Today, the Shiite sayyid Abu'l-Qasim, who had a house and plot of land in Takanah, prepared loaves of bread made from one and a half Kabuli seers of flour, a skin of fresh buttermilk, some oil, and a roasted sheep he had slaughtered at midday. He set off with the food to offer it to Habib Allah and his bandits who were hungry and thirsty. When the sayyid approached the leader of the thieves, he was asked who he was and where he came from. A Sunni Tajik from Jalriz, blinded by a savage, fanatical hatred for all Shiites, said he was a Shiite sayyid as well as a partisan who the night before had given shelter in his fort to a Hazarah, the son of Shah Nur. When he heard this, Habib Allah was enraged. Without thinking, he fired seven shots from his pistol into the sayyid although what he should have done was thank him for the desperately needed bread, meat, oil and buttermilk he had brought. Habib Allah then ordered his home burned to the ground and his belongings confiscated. He handed his two wives and his betrothed daughter over to the Kuhdamanis. Hamid Allah, the tyrant's younger brother, came running from the battlefield to participate in torching the fort, ransacking the sayyid's belongings, and seizing his wives and children. Tearing an eight-month old son from its mother, he grabbed the baby by the feet and threw him to the ground with all his might, killing the infant. The Tajiks of Jalriz and Takanah dragged off everything from the sayyid's house. Since he had been quite well off, each Tajik made off with a substantial amount.
— Fayz Muhammad

== Historiography ==
A significant amount of the information regarding Habibullah Kalakani and the Saqqawists is derived from the works of Afghan historian Faiz Muhammad Kateb, whose reliability as a source has been subject to inquiry. His portrayal of the Afghan Civil War has been subject to various criticisms, as Kateb was closely associated with the Musahiban royal family in many facets. This association extends to rulers such as Abdur Rahman Khan, Habibullah Khan, and Amanullah Khan. Given these close ties with the monarchy, his portrayal of events has been viewed by some as potentially biased in favor of the royal family and their campaigns.

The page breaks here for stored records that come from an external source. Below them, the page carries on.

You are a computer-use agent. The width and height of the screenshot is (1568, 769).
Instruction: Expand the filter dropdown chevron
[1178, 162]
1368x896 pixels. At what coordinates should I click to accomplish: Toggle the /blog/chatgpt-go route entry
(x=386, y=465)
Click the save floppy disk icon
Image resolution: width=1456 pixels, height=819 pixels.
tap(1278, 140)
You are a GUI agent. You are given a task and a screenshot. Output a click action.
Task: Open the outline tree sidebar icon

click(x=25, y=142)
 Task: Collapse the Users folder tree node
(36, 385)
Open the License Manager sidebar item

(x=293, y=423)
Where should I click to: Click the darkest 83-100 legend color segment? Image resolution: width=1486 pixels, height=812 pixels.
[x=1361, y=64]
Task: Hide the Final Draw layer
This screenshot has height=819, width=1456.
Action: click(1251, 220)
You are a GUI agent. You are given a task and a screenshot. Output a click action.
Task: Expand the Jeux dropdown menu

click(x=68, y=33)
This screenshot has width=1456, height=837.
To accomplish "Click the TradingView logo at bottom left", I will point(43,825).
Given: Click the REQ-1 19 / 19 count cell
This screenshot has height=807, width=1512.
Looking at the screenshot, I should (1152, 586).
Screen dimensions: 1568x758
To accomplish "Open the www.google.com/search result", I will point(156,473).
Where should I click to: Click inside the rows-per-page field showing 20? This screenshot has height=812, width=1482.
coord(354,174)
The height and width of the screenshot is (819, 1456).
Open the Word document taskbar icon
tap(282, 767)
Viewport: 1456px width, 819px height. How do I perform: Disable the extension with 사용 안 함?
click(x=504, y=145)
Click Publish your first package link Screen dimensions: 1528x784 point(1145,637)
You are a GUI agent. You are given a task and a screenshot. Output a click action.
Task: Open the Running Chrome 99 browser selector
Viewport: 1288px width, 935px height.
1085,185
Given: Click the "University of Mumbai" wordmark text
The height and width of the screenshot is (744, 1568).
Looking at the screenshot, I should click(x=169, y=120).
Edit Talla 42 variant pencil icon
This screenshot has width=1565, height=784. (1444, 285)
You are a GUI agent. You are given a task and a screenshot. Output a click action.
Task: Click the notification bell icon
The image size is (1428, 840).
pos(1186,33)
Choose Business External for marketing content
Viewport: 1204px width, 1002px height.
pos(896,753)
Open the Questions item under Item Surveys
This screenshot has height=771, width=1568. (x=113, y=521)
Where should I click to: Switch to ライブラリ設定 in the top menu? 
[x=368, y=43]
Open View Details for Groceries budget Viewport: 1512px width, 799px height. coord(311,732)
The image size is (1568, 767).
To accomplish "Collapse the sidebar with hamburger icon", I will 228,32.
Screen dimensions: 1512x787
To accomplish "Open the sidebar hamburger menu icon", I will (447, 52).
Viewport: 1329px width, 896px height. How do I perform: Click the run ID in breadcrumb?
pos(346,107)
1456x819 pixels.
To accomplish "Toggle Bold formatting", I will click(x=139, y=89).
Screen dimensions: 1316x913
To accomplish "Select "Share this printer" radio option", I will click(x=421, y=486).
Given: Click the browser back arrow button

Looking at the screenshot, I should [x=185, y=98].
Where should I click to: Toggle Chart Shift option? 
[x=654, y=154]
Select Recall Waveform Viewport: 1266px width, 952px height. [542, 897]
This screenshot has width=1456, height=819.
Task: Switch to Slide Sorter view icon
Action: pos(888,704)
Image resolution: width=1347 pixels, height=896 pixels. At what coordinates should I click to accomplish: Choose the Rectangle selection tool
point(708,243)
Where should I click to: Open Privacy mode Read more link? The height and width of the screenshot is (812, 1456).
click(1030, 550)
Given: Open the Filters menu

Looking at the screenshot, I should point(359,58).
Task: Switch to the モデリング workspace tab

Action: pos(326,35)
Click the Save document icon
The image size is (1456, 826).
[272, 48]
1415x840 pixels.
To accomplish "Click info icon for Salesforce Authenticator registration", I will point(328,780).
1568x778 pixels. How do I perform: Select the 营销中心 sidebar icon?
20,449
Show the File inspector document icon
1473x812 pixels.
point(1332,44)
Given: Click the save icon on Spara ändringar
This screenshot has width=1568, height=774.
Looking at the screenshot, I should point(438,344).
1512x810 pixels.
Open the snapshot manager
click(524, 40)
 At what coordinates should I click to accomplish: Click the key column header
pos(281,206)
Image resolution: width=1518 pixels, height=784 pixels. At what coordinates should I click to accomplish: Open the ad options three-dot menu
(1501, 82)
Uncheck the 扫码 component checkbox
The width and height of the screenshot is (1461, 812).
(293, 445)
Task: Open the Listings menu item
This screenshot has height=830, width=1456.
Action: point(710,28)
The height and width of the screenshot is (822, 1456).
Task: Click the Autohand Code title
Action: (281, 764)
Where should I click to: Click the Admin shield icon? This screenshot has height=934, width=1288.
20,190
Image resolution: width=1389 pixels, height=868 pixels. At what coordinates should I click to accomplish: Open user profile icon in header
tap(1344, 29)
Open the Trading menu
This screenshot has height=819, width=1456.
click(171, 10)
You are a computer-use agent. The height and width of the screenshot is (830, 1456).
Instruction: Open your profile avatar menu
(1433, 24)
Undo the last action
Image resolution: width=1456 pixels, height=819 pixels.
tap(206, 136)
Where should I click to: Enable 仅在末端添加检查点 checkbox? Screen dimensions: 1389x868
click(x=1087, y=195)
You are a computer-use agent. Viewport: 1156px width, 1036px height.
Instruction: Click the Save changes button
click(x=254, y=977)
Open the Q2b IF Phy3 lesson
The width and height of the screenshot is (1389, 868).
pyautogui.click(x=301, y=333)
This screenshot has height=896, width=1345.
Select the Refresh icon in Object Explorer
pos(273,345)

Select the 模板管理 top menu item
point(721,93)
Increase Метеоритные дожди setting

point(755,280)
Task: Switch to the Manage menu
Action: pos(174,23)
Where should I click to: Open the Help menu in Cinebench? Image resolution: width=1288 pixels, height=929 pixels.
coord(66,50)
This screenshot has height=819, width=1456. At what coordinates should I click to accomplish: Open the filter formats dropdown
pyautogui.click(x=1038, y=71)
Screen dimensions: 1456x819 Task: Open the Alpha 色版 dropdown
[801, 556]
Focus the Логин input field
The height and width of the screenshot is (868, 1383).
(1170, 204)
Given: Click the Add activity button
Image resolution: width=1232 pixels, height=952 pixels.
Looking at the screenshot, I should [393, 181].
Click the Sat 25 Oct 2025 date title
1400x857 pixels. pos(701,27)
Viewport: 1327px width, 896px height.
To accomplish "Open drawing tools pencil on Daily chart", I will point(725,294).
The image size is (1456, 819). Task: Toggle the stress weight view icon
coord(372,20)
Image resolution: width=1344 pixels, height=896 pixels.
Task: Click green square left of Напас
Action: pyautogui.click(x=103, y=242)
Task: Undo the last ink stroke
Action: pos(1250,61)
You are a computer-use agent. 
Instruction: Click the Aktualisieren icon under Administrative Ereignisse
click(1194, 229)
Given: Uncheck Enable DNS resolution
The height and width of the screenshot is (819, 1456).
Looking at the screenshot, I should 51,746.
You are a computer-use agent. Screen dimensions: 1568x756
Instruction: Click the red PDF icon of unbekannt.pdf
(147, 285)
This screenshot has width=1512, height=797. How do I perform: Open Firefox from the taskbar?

Kateb was known for favoring royal figures as being one of their head writers had led him to coddle and paint reputable images of certain figures. For instance, Nasrullah Khan is recorded to have sent specific letters to Kateb with directions to publish and circulate favorable accounts of his activities in England, in order to enhance his reputation and honor. Another criticism is that Kateb was connected with the Young Afghan Movement led by Mahmud Tarzi. The publications created by Tarzi and his circle were often seen by critics as idealistic and nationalistic. They were also noted as promoting Afghan nationalism in a manner that was sometimes considered exaggerated, imposing, or propagandistic to certain minorities. Tarzi was also a recognized opponent of Kalakani and the Saqqawists' agenda due to having established several progressive journals. Tarzi also played a significant role in shaping the royal family's foreign affairs during that period; the royal family were themselves persistent opponents of the Saqqawists.

Another concern revolves around the treatment of Kateb’s writings by the royal family. Kateb’s historical works were subject to tampering and censorship by royal officials, and even the monarch himself. One instance is that, while compiling Tohfat ul-Habib (Habib's Gift), a history of Afghanistan under Habibullah Khan, the king rejected the original manuscript and ordered Kateb to rewrite it. Similarly, Amanullah Khan, upon evaluating Kateb's subsequent works, ordered that all existing copies be burned.